No More Waiting With Git Worktrees

On my current project, Git worktrees have become an essential part of my workflow to run test suites in parallel. Nevertheless, when I look at my colleagues, I think worktrees are still not used as much as they could be. In this post I will shed some light on when I use worktree (and when not), how to think of worktrees, and how I use them in practice.

The code in this post has been executed at build time of this website with the following version of Git:

git --version
git version 2.50.1

Worktrees or stashes?

To start learning more about Git worktrees, the official Git documentation is a great starting point. The documentation helpfully provides an example of when you might want to use them:

You are in the middle of a refactoring session and your boss comes in and demands that you fix something immediately. You might typically use git-stash[1]​ to store your changes away temporarily, however, your working tree is in such a state of disarray (with new, moved, and removed files, and other bits and pieces strewn around) that you don’t want to risk disturbing any of it. Instead, you create a temporary linked worktree to make the emergency fix, remove it when done, and then resume your earlier refactoring session.

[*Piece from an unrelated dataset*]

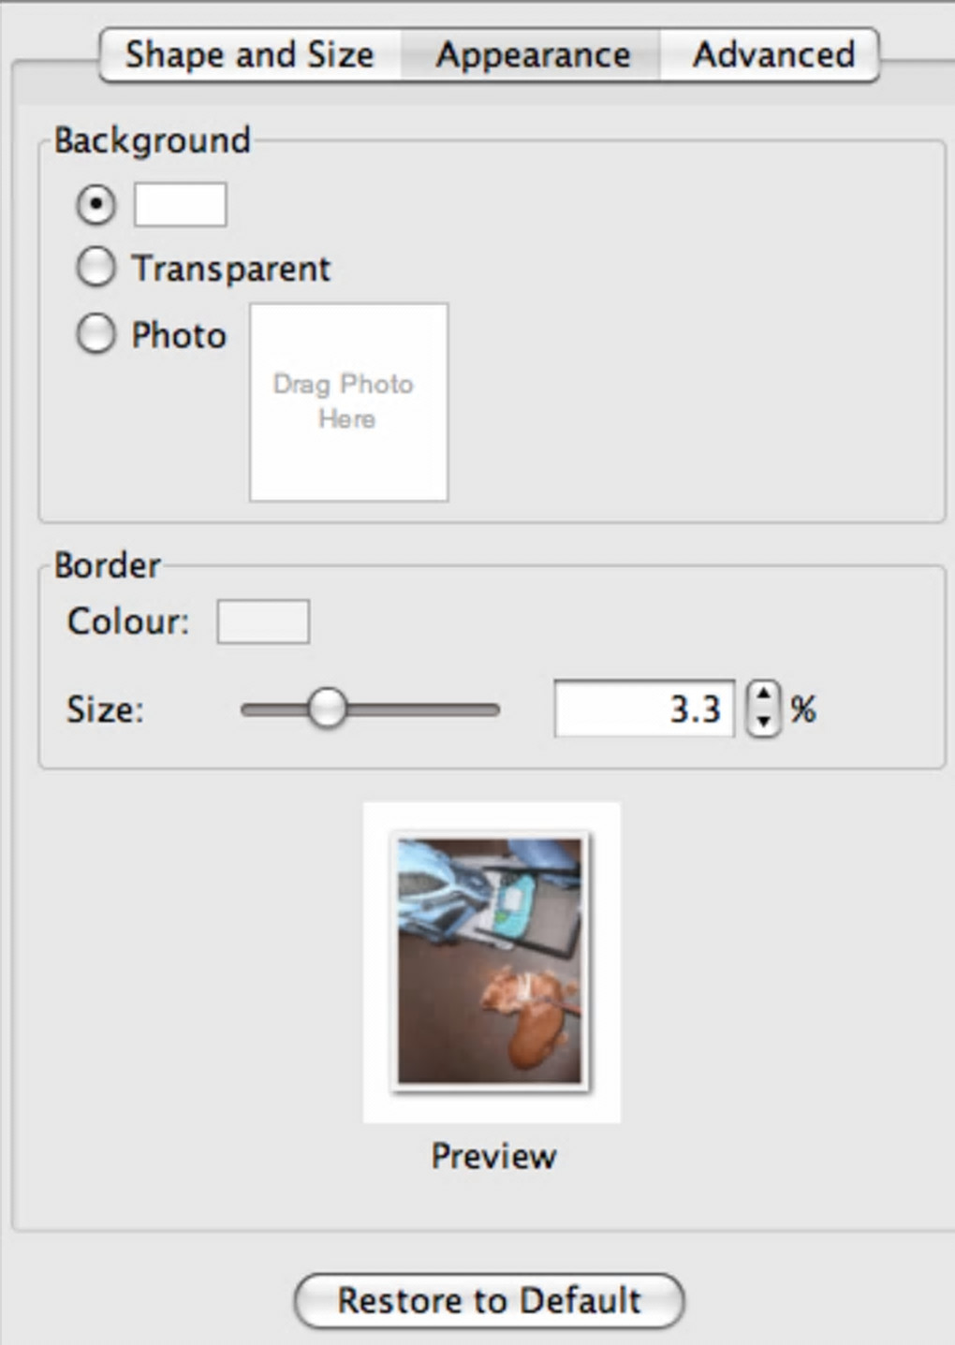Choose the Transparent background radio button
955x1345 pixels.
pyautogui.click(x=96, y=268)
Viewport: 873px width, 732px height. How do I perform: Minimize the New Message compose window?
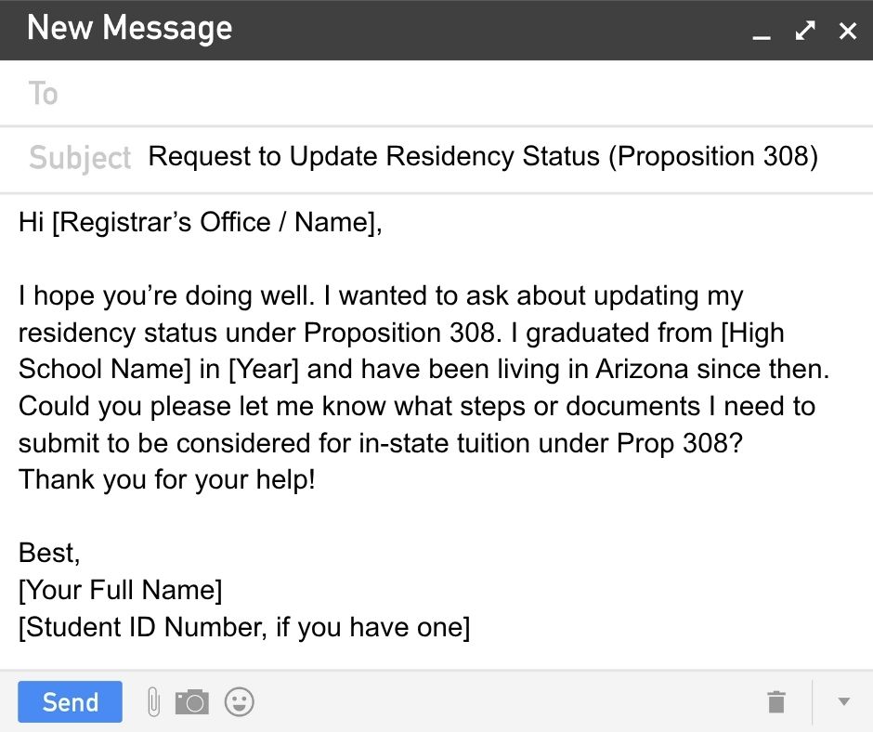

Although the example uses some technical terms, the general gist should be clear if we take a worktree or working tree to mean a directory you use for coding, staging and committing your changes. A linked worktree is then the equivalent of a second working directory, containing a copy of the code at a commit of your choosing. We will clarify these terms when we dive into the details, but for now this is a fine working definition.

Unfortunately though, the example does not clarify what is meant with a “state of disarray”. I will admit, it does not convince me on why you should use worktrees. Most of the time I actually prefer stashing my changes and switching to a different branch. In fact, the only time I use linked worktrees, is when stashing would not solve my problem. Of course, this begs the question, which problem do worktrees solve, that stashing cannot?

When a single directory is not enough

When working on a data engineering project, it is generally a good practice to have a suite of end-to-end tests. Even though end-to-end tests should preferably be run in CI, it can still be a good idea to first run the test suite locally to avoid unnecessarily blocking a runner if your test would have failed anyway. Indeed, such an end-to-end test suite will often take a while to run, as it has to push a substantial amount of data through your pipelines to cover most of the happy path. At my current project, running the full end-to-end test suite takes around an hour. Because the test suite takes such a long time to finish, we have also set it up such that it writes its output to disk.

Due to this persistence to disk and the long execution time, I am effectively blocked from making changes in my working tree while the test is running. If in the meantime a colleague requests a code review and I want to run the test suite for their branch, I now have to choose between stopping the already running test suite and putting the code review on hold. Neither of these options is ideal.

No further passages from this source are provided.